- April 26, 2022
- Posted by: OptimizeIAS Team
- Category: DPN Topics
Section : External Sector
Why in the news?
Countertrade has emerged as an important mode of international transactions for countries facing currency or cross- border payment challenges.
Countertrade is a reciprocal form of international trade in which goods or services are exchanged for other goods or services rather than for hard currency. This type of international trade is more common in developing countries with limited foreign exchange or credit facilities.
- Barter: Exchange of goods or services directly for other goods or services without the use of money as means of purchase or payment.
- Switch trading: Practice in which one company sells to another its obligation to make a purchase in a given country.
- Counterpurchase: The sale of goods and services to a company in another country by a company that promises to make a future purchase of a specific product from the same company in that country.
- Buyback: occurs when a firm builds a plant in a country, or supplies technology, equipment, training, or other services to the country, and agrees to take a certain percentage of the plant’s output as partial payment for the contract.
- Offset: Agreement that a company will offset a hard-currency purchase of an unspecified product from that nation in the future. Agreement by one nation to buy a product from another, subject to the purchase of some or all of the components and raw materials from the buyer of the finished product, or the assembly of such product in the buyer nation.

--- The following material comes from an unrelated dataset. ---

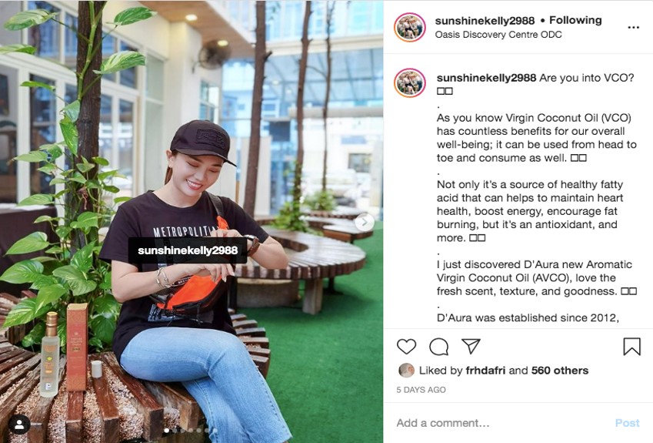This screenshot has height=443, width=653.
Task: Open the 5 DAYS AGO timestamp
Action: pos(421,390)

- Compensation trade: Compensation trade is a form of barter in which one of the flows is partly in goods and partly in hard currency.
- Debt-for-goods:a country avails itself of funding for a development project, and full or partial repayment of the debt is through exchange of goods or services to the lender country.

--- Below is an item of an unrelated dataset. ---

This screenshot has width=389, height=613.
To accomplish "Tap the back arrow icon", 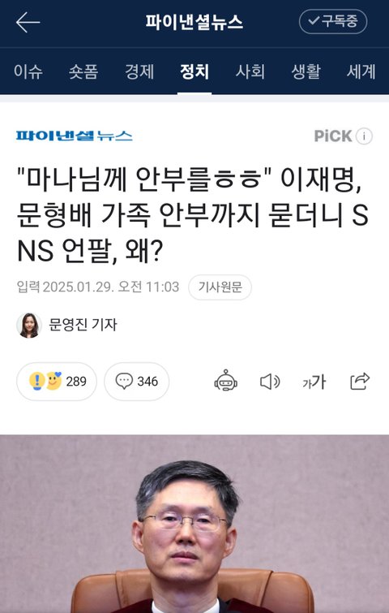I will coord(28,22).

For the lender country, such a model can provide avenues for exports of high value-added goods and services tied to the development financing, while also helping secure the supply of key raw materials through imports from the borrower country.
For the borrower country, such a model helps in financing critical infrastructure development, without depletion of scarce forex resources.
- Barter trade agreement with Iraq under the ‘oil-for-food’ programme wherein Iraq agreed to facilitate daily delivery of a fixed quantity of oil to India at a fixed price in exchange for exports of rice and wheat from India.
- Counter purchase agreement with Malaysia wherein a rail construction project was undertaken by IRCON International Ltd. in Malaysia, for which the Malaysian government made payments to IRCON through the supply of palm oil of equivalent value to India.
- Buyback arrangement with the erstwhile Soviet Union wherein the National Textiles Corporation Ltd. (NTC) of India bought 200 sophisticated looms, in return for a buyback commitment by the Soviet Union to purchase 75 percent of the textile produced from the looms
- Debt-for-goods arrangement with Vietnam wherein India Exim Bank extended a Commercial Line of Credit to Vietnam and in return, the Food Corporation of India imported rice from Vietnam and paid to IDBI/India Exim Bank for the imports;
- Clearing arrangement with Iran wherein a Rupee payment mechanism was established between India and Iran in 2012 under which the Rupee accumulated from payments for imports by India was utilised for payment for exports of products, projects and services to Iran.